Why encapsulate IP within IP? Because doing so makes it possible to refer to a host within another network when the route does not exist. For example, you can't route data to a computer inside the 10.0.0.0 domain because the Internet backbone is configured to drop packets in this range. So connecting your branch office in Chicago (10.1.0.0 network) to your Headquarters in San Diego (10.2.0.0 network) cannot be accomplished over the Internet. However, you can encapsulate data exchanged between the two networks over the Internet by connecting to the routers (which have valid public IP addresses) and configuring the
destination router to remove the encapsulated traffic and forward it to the interior of your network. This is called clear-channel tunneling.
Note When the 10.0.0.0/8 and the 192.168.0.0/16 private network blocks were assigned, routing rules were created to ensure that they could not be routed over the Internet backbone. This provides a modicum of security and prevents conflicts with other networks using the same address block.
IP encapsulation can make it appear to computers inside the private network that distant networks are actually adjacent-separated from each other by a single router. But they are actually separated by many Internet routers and gateways that may not even use the same address space, because both internal networks are using address translation.
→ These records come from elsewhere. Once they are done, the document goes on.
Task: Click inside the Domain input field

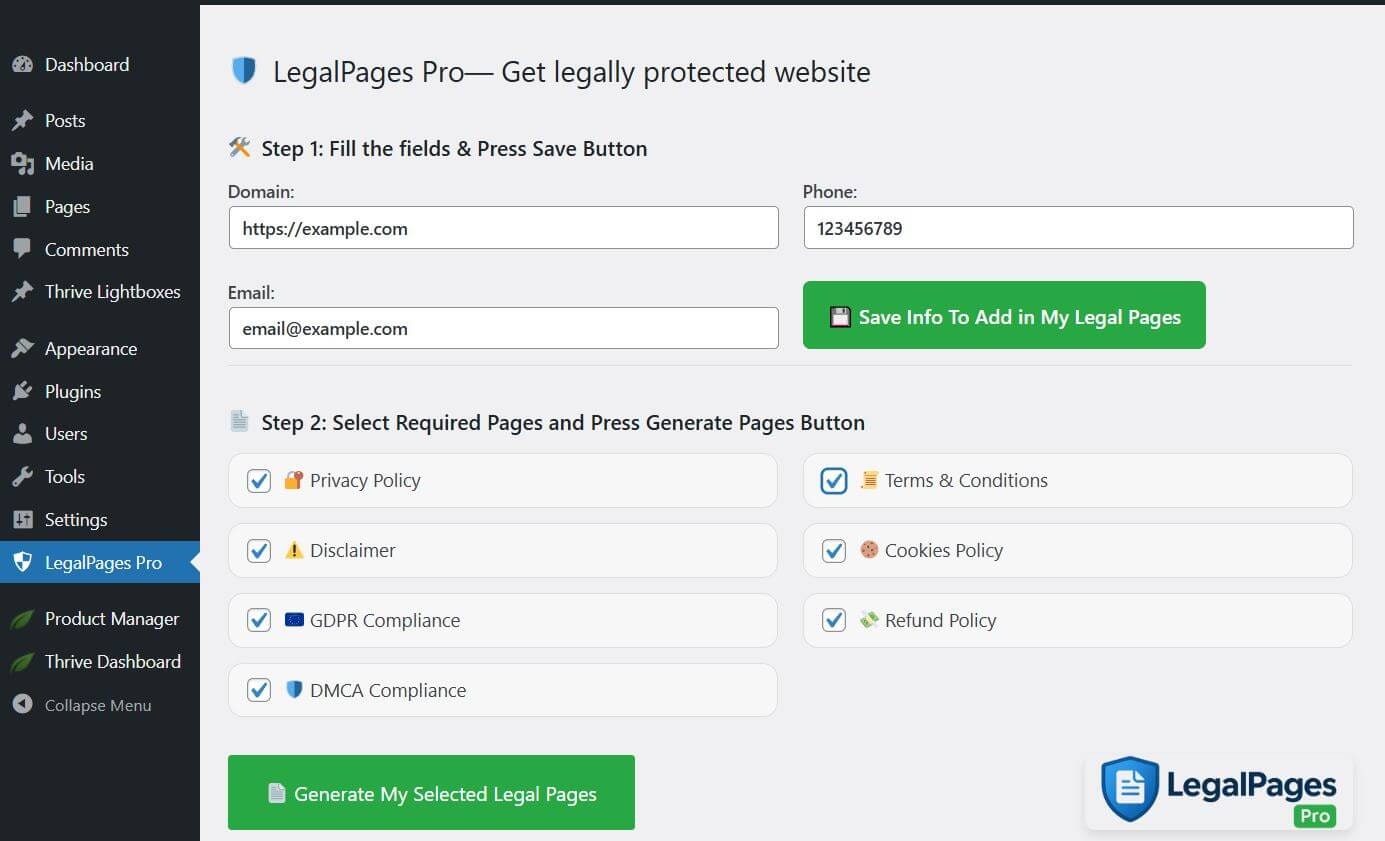Action: click(504, 228)
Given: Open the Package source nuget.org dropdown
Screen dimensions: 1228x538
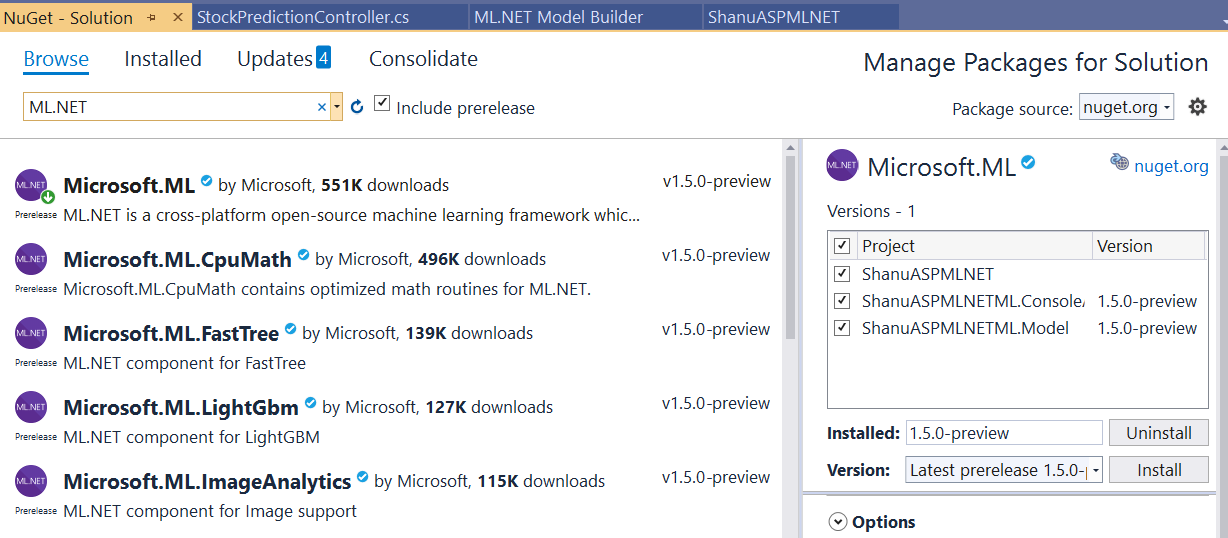Looking at the screenshot, I should pos(1126,107).
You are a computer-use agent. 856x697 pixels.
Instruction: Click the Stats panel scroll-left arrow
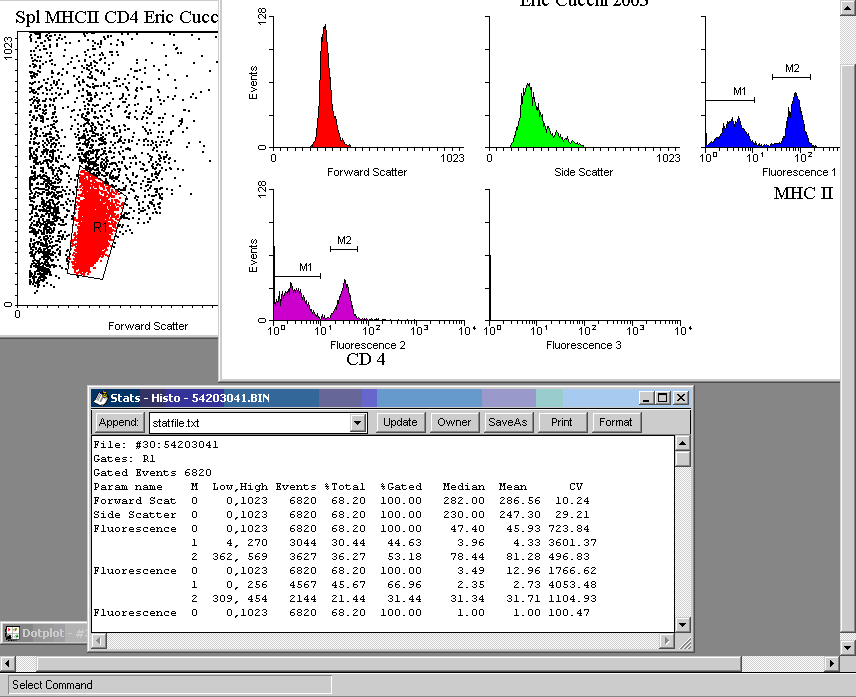pos(98,640)
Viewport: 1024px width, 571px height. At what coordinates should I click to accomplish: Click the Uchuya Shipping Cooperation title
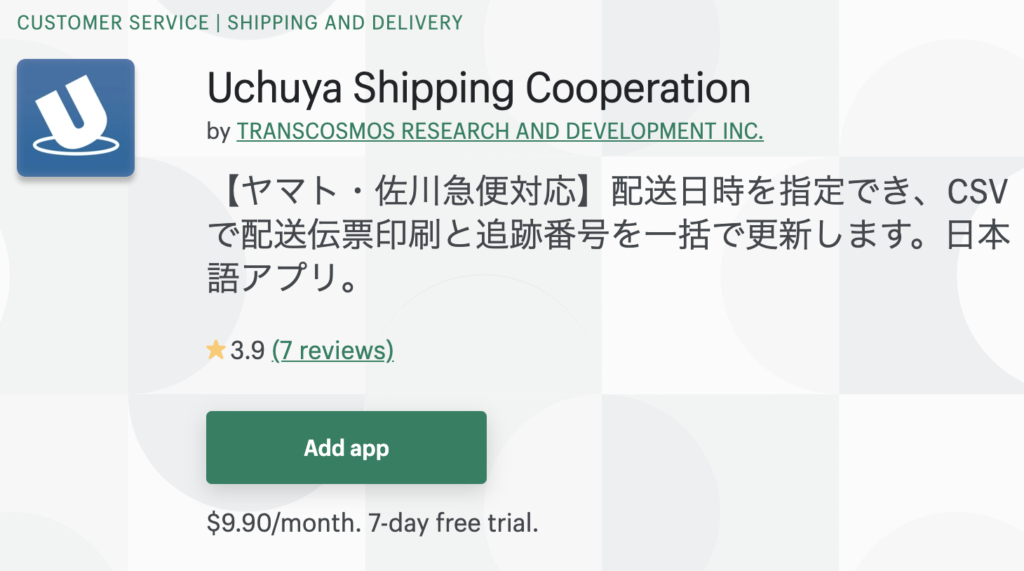coord(478,89)
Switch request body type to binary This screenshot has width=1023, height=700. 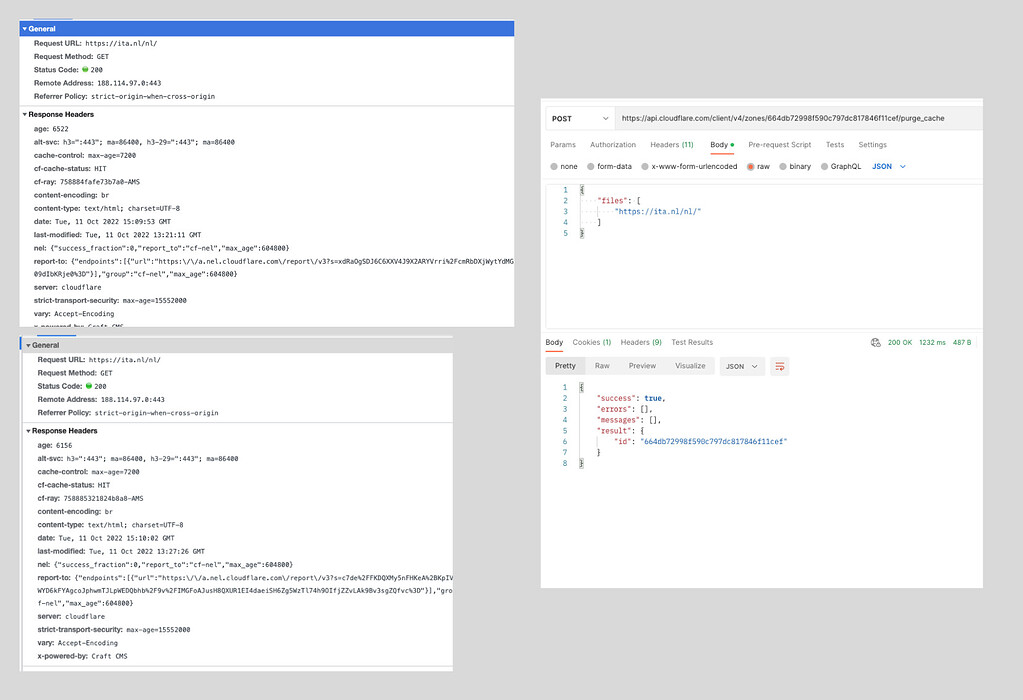tap(784, 166)
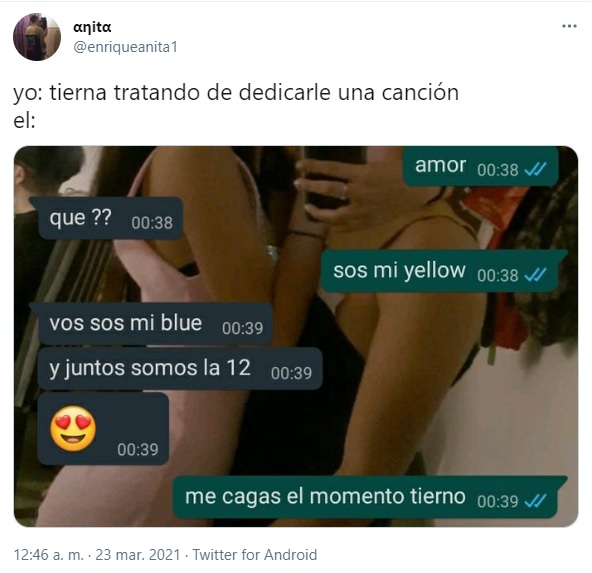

The tunnel endpoint-be it a router, firewall, VPN appliance, or a server running a tunneling protocol-will receive the public IP packet, remove the internal packet contained within it, decrypt it (assuming that it's encrypted-it doesn't have to be), and then apply its routing rules to send the embedded packet on its way in the internal network.
Cryptographic Authentication
Cryptographic authentication is used to securely validate the identity of the remote user so the system can determine what level of security is appropriate for that user. VPNs use
cryptographic authentication to determine whether or not the user can participate in the encrypted tunnel and may also use the authentication to exchange the secret or public key used for payload encryption.
Many different forms of cryptographic authentication exist, and the types used by VPNs vary from vendor to vendor. In order for two devices from different vendors to be compatible, they must support the same authentication and payload encryption algorithms and implement them in the same way. Your best bet for determining compatibility is to perform a web search.
Data Payload Encryption
Data payload encryption is used to obfuscate the contents of the encapsulated data without relying on encapsulating an entire packet within another packet. In that manner, data payload encryption is exactly like normal IP networking except that the data payload has been
encrypted. Payload encryption obfuscates the data but does not keep header information private, so details of the internal network can be ascertained by analyzing the header information.
Data payload encryption can be accomplished using any one of a number of secure cryptographic methods, which differ based on the VPN solution you chose.
In the case of VPNs, because the 'real' traffic is encapsulated as the payload of the tunnel connection, the entire private IP packet, header and all, is encrypted. It is then carried as the encrypted payload of the otherwise normal tunnel connection.